» Task to carry out
Among the records, which lines include "Given"? List them.

» Data for this exercise
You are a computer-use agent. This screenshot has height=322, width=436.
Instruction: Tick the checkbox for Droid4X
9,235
--
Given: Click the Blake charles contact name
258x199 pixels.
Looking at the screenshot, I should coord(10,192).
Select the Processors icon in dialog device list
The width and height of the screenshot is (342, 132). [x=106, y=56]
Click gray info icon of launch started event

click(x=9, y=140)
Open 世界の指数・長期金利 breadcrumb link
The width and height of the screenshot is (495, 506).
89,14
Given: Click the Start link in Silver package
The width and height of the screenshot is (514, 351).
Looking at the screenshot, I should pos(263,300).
--
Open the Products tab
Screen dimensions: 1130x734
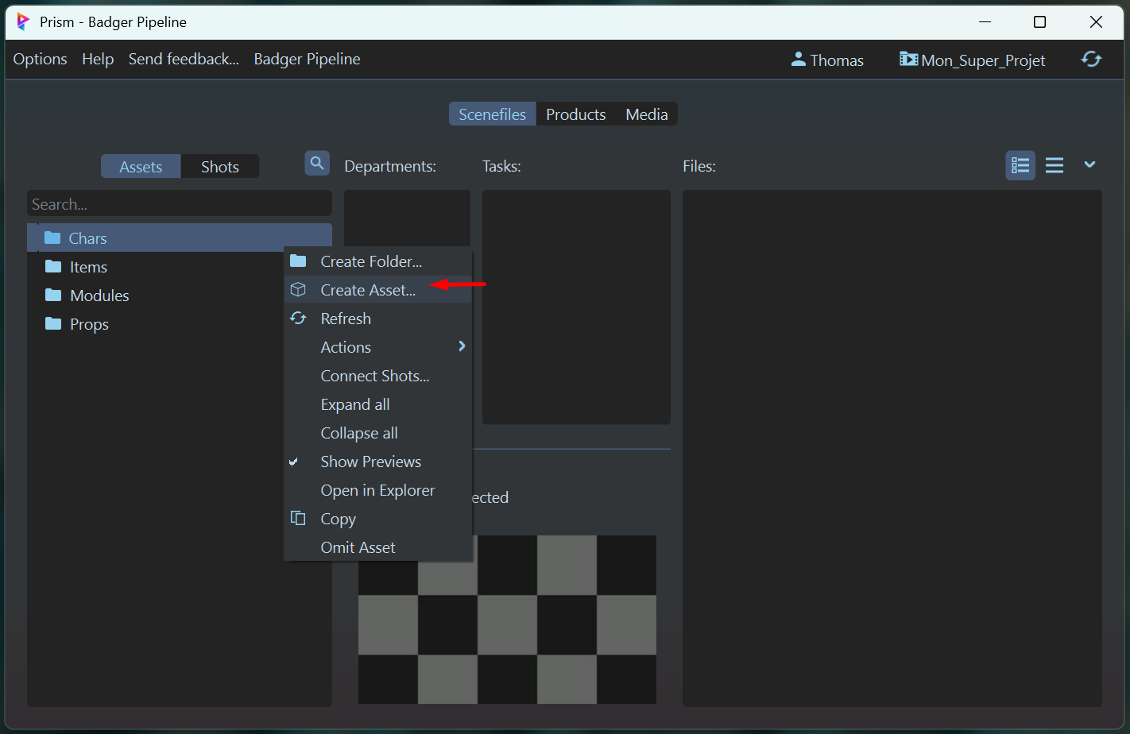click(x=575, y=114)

» Exercise answer
Given: Click the Blake charles contact name
Given: Click the Start link in Silver package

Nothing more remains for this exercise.